[Excerpted records — start]

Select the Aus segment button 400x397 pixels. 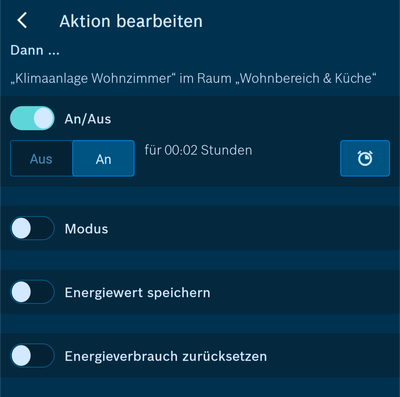[x=41, y=159]
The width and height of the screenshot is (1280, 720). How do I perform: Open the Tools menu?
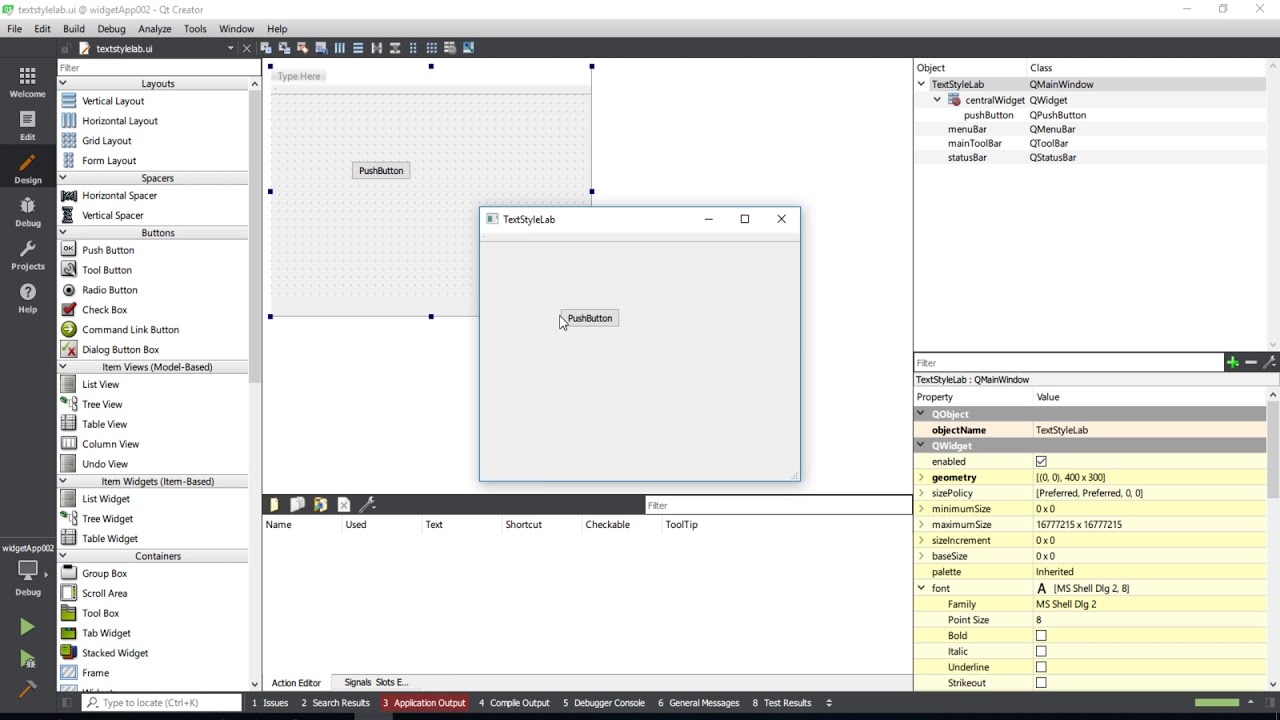coord(195,29)
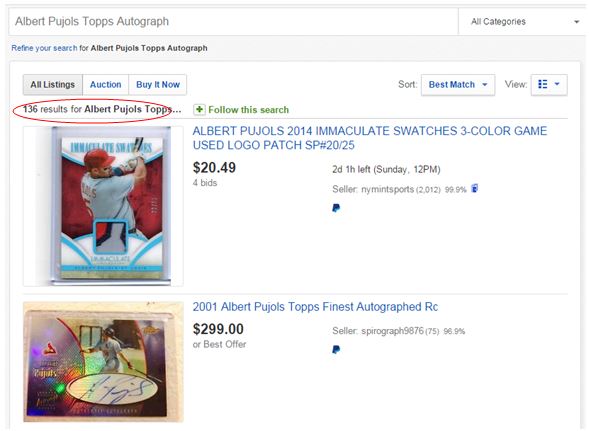
Task: Click the search box with Albert Pujols text
Action: point(233,22)
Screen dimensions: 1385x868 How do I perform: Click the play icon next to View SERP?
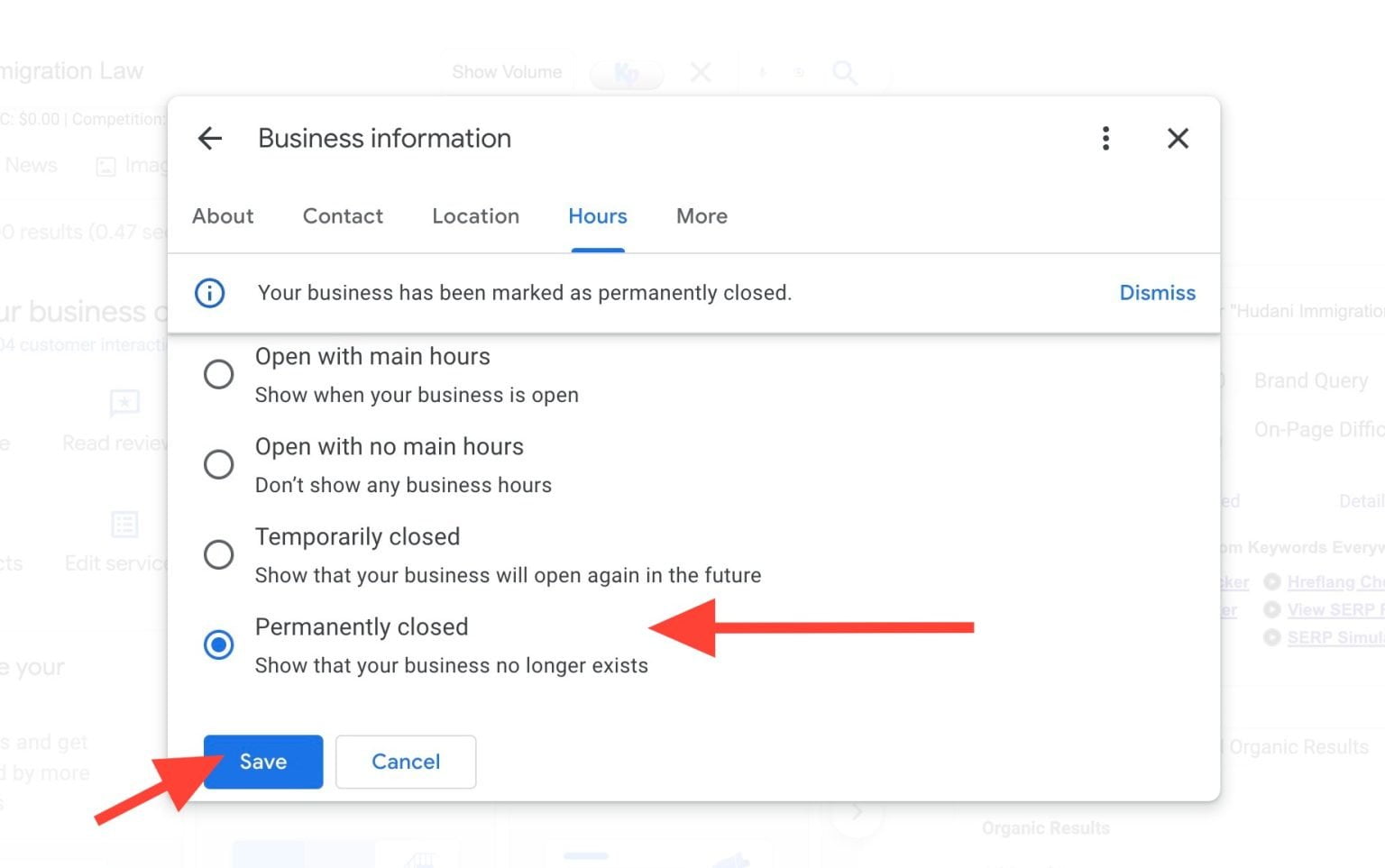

[Excerpted records — finish]

Only the lines from the one that contains "The width and" through the last line of the records may appear in the answer, retyped exactly and with no pictures.

*Expected answer*:
The width and height of the screenshot is (1280, 720). How do I perform: Open the Tools menu?
coord(195,29)
Task: Click the search box with Albert Pujols text
Action: point(233,22)
Screen dimensions: 1385x868 How do I perform: Click the play icon next to View SERP?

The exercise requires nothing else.